__Required action__.
Transcribe every entry below word for word, but skip the pictures.

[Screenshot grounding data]
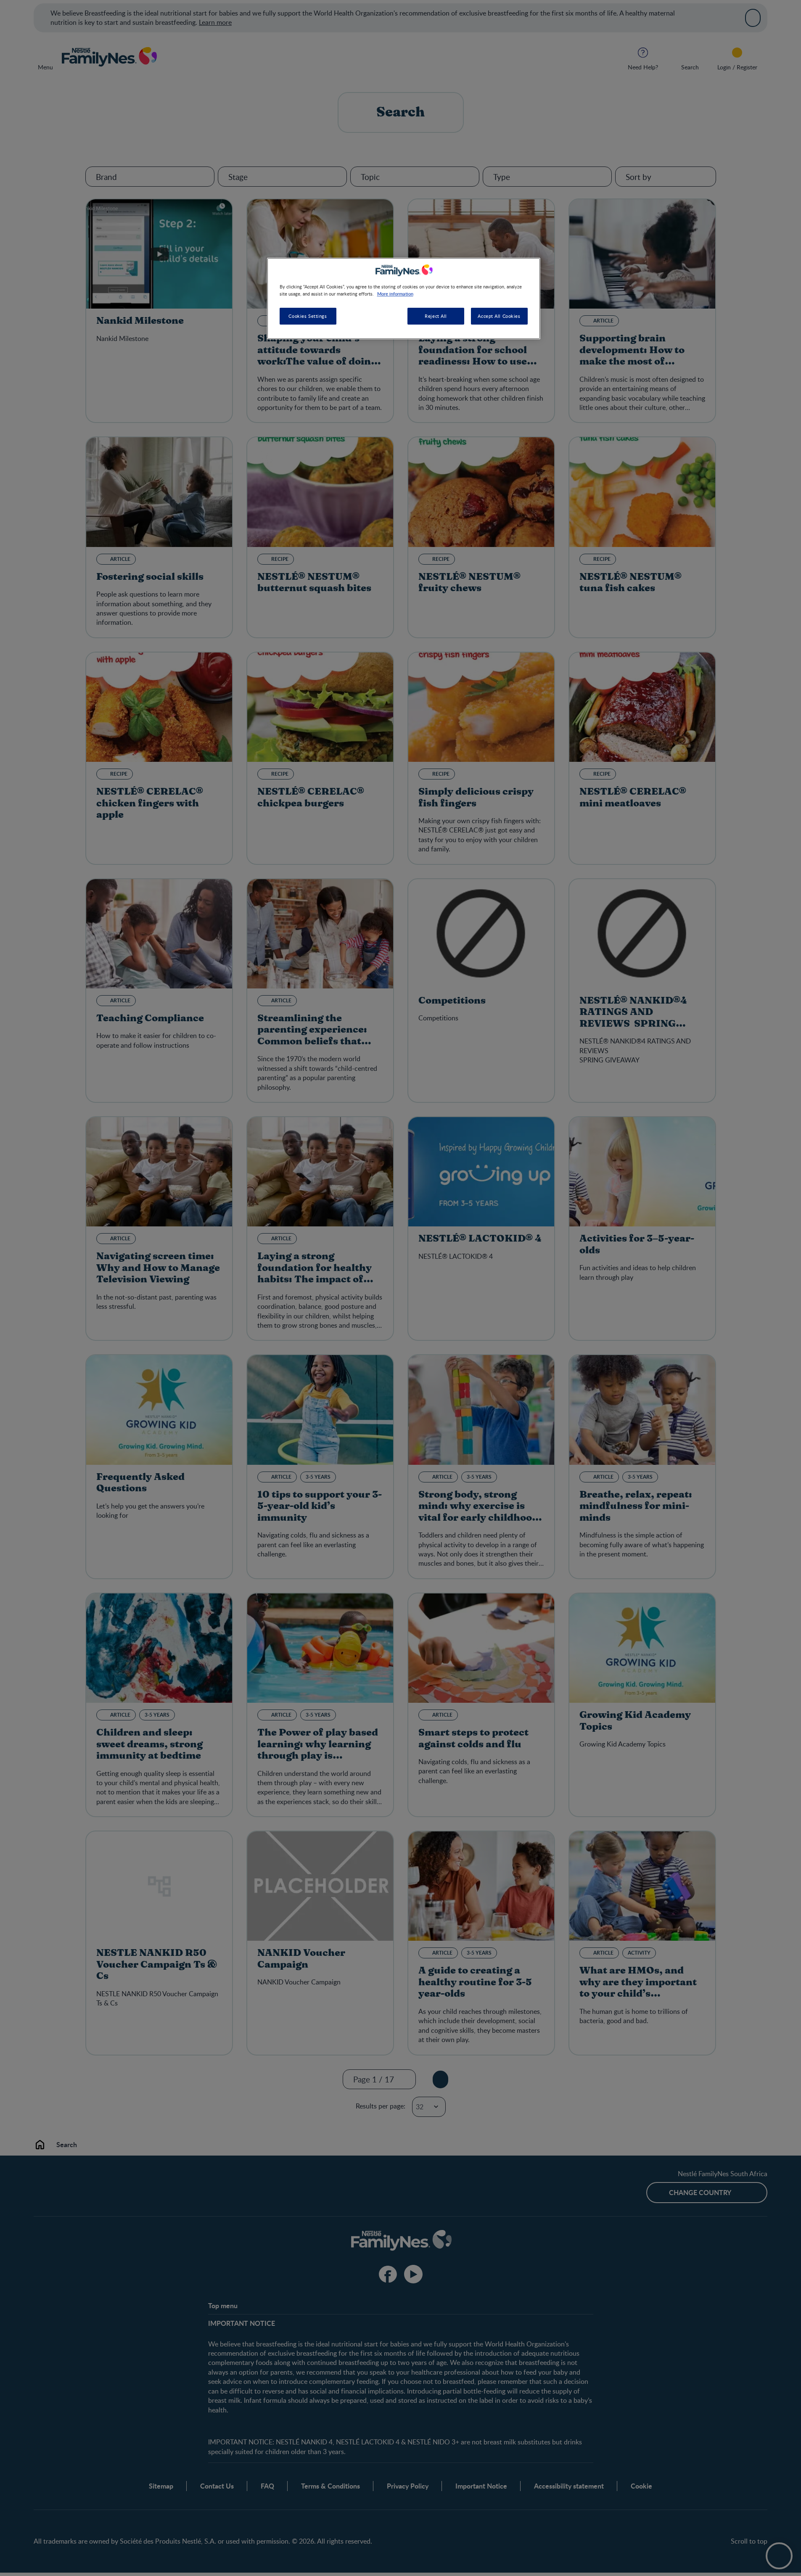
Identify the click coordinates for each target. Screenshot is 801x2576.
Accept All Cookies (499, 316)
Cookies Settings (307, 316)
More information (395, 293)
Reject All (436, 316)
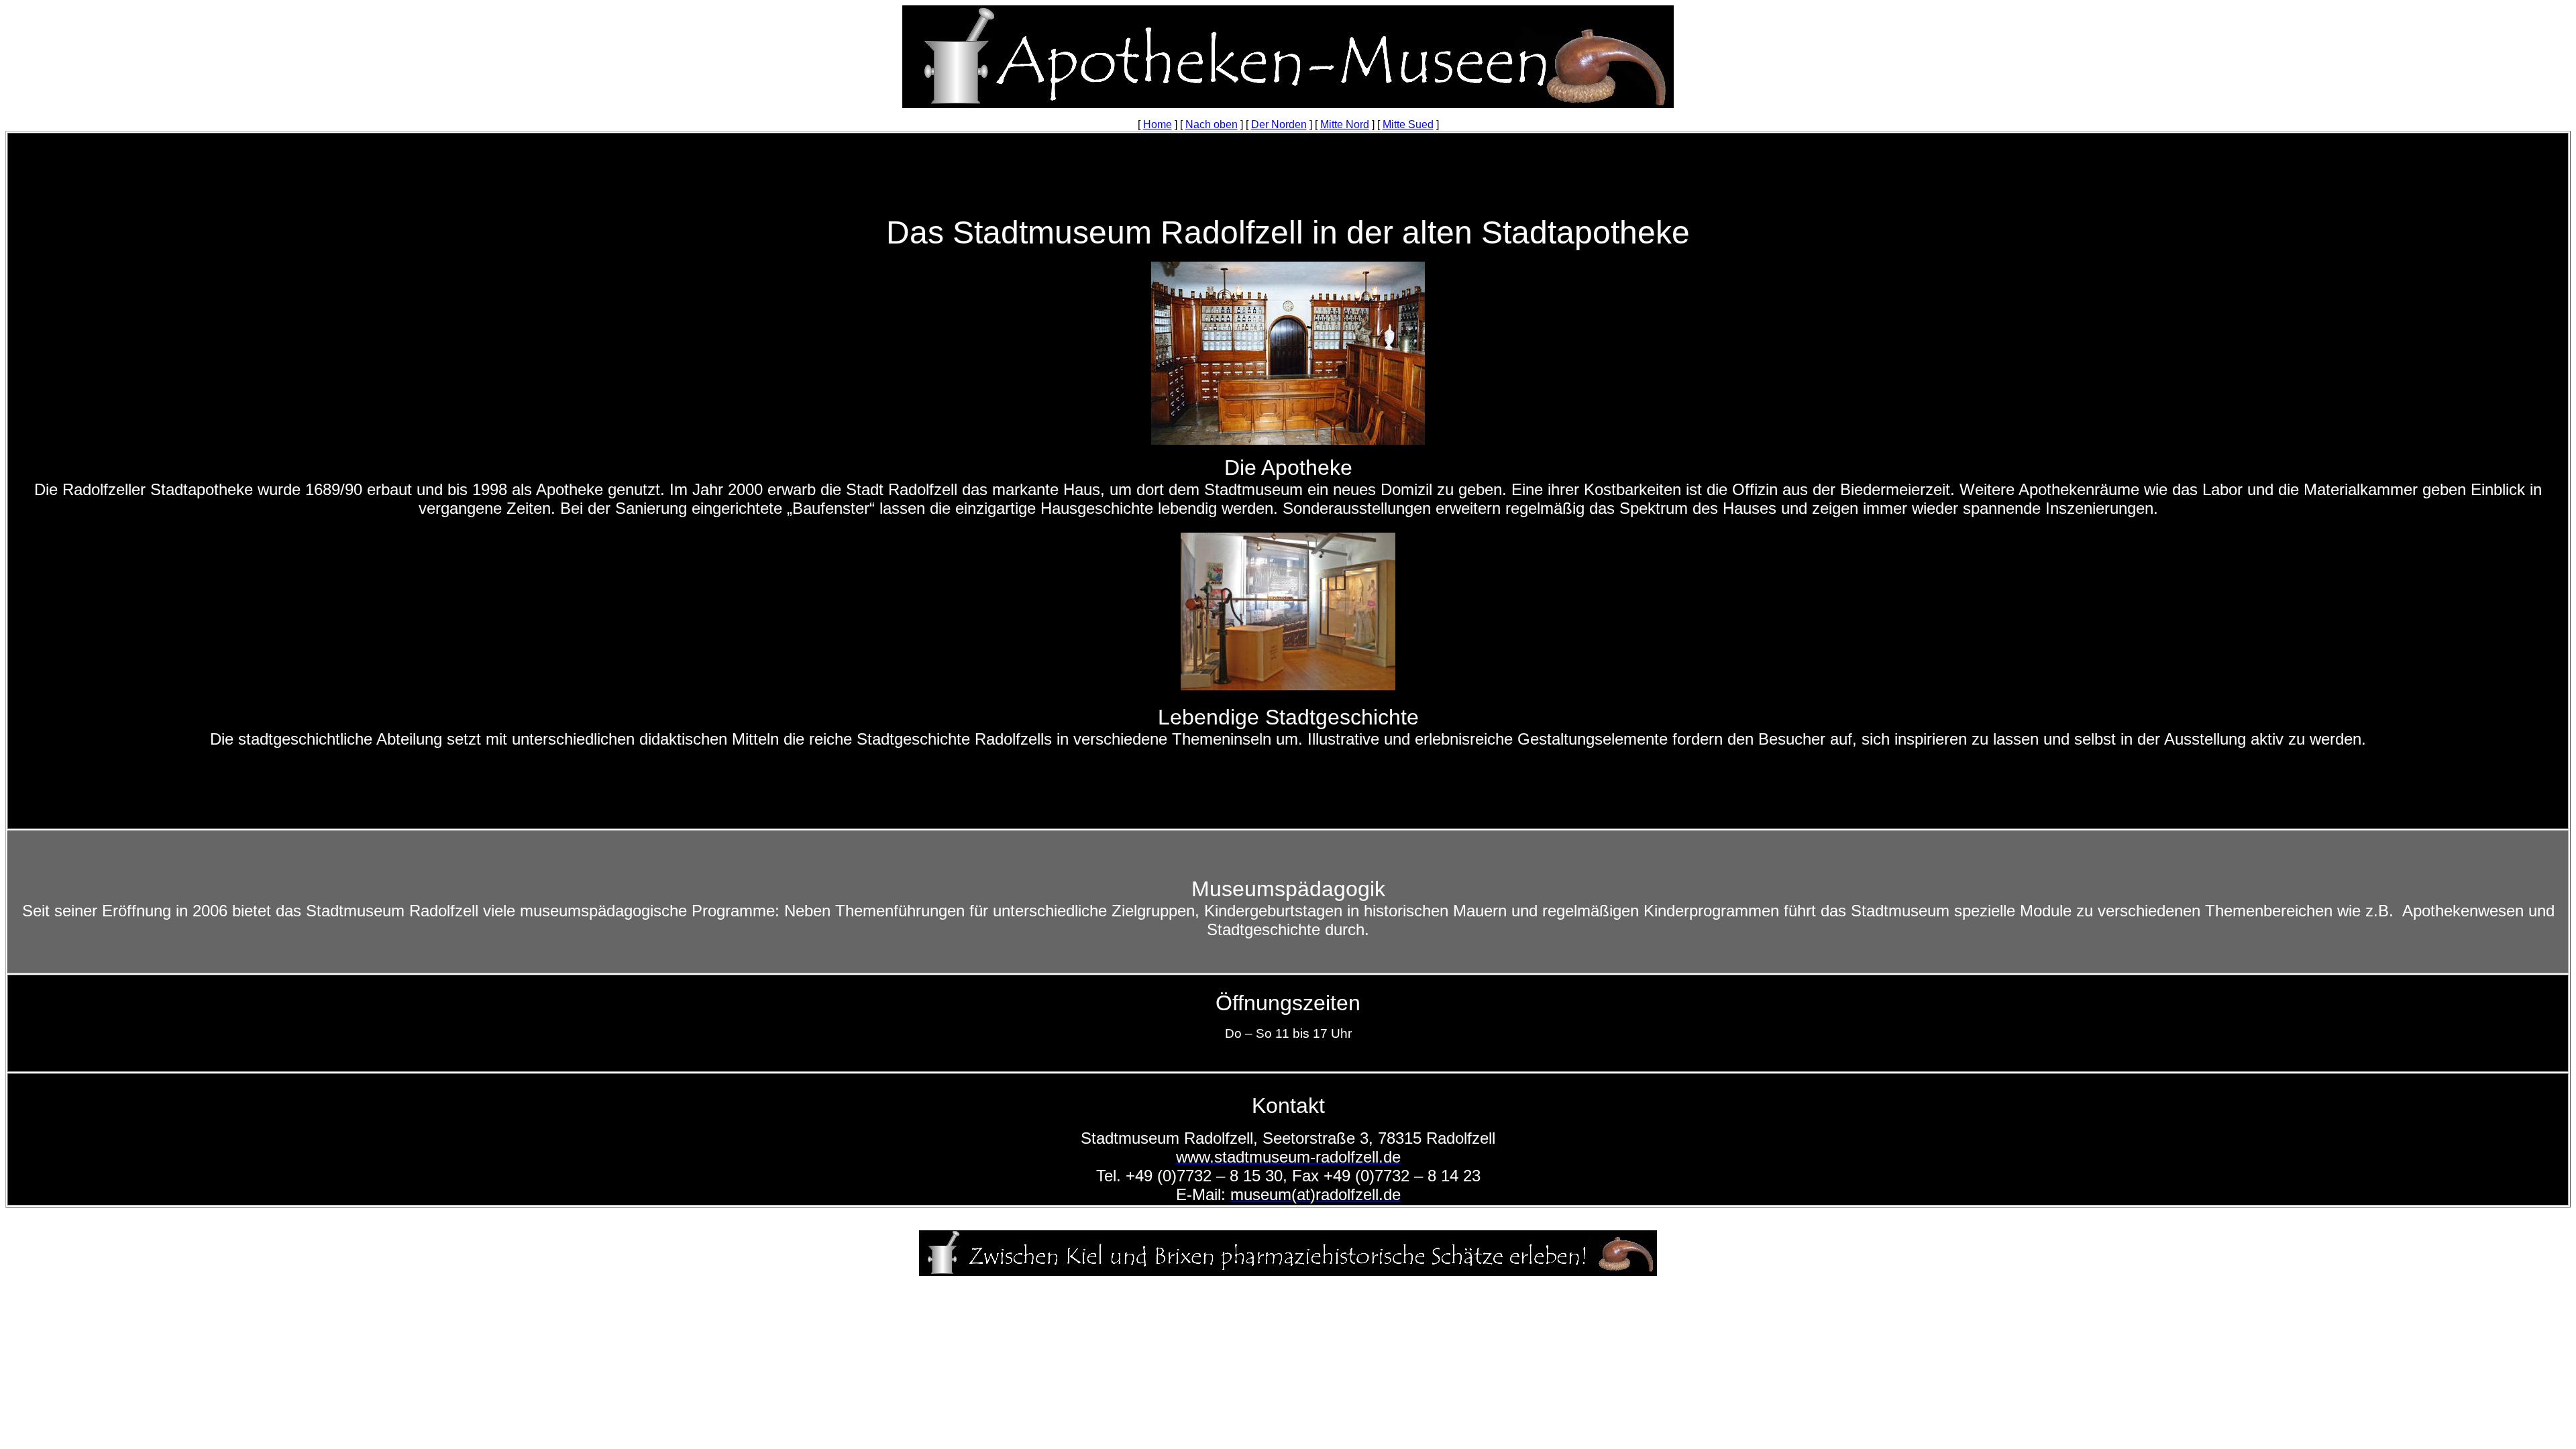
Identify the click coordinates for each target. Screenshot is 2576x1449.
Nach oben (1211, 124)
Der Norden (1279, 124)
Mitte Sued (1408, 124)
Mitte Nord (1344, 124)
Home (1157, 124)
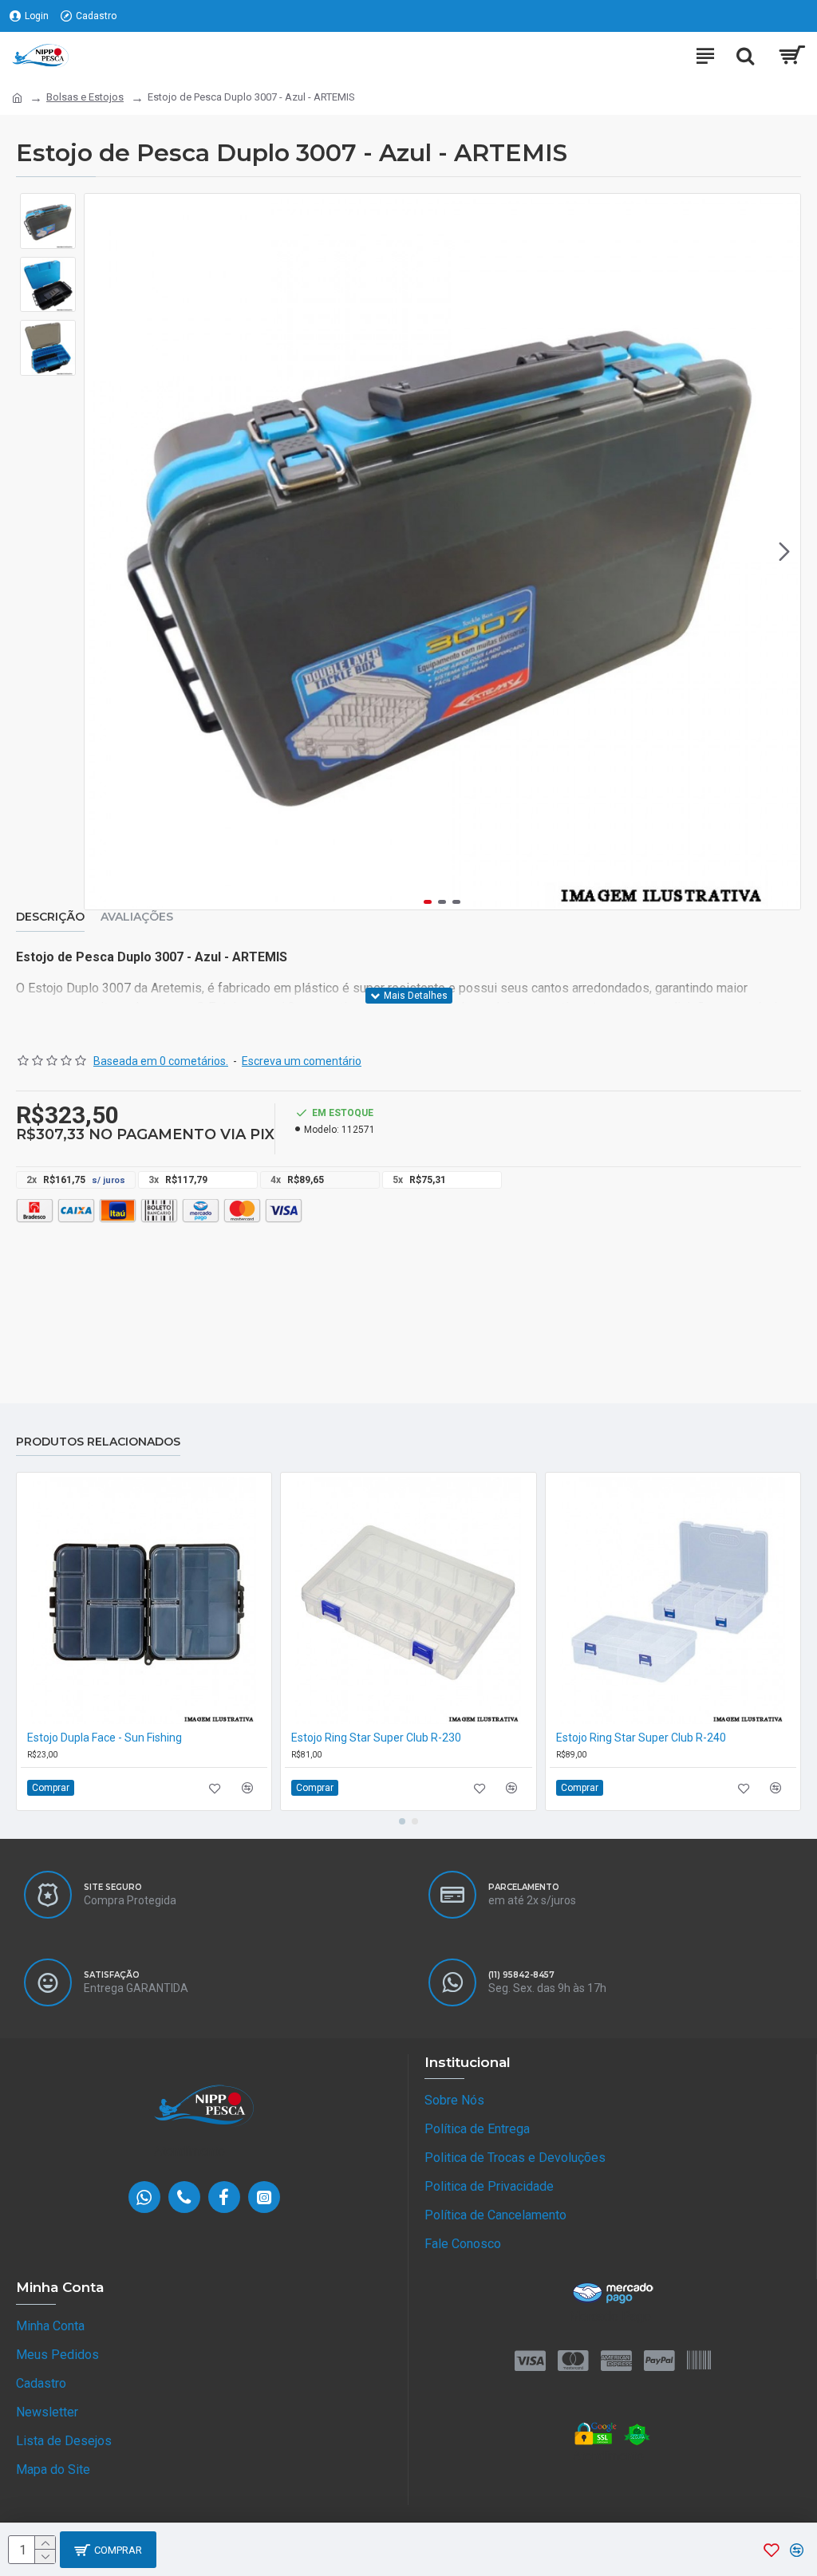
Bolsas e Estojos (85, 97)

__Reply__.
Identify the click coordinates for each target. Screenshot is 801x2576.
Accept All Cookies (499, 316)
Cookies Settings (307, 316)
More information (395, 293)
Reject All (436, 316)
Identify the click coordinates for each target. Screenshot is 2576x1449.
Nach oben (1211, 124)
Der Norden (1279, 124)
Mitte Sued (1408, 124)
Mitte Nord (1344, 124)
Home (1157, 124)
Bolsas e Estojos (85, 97)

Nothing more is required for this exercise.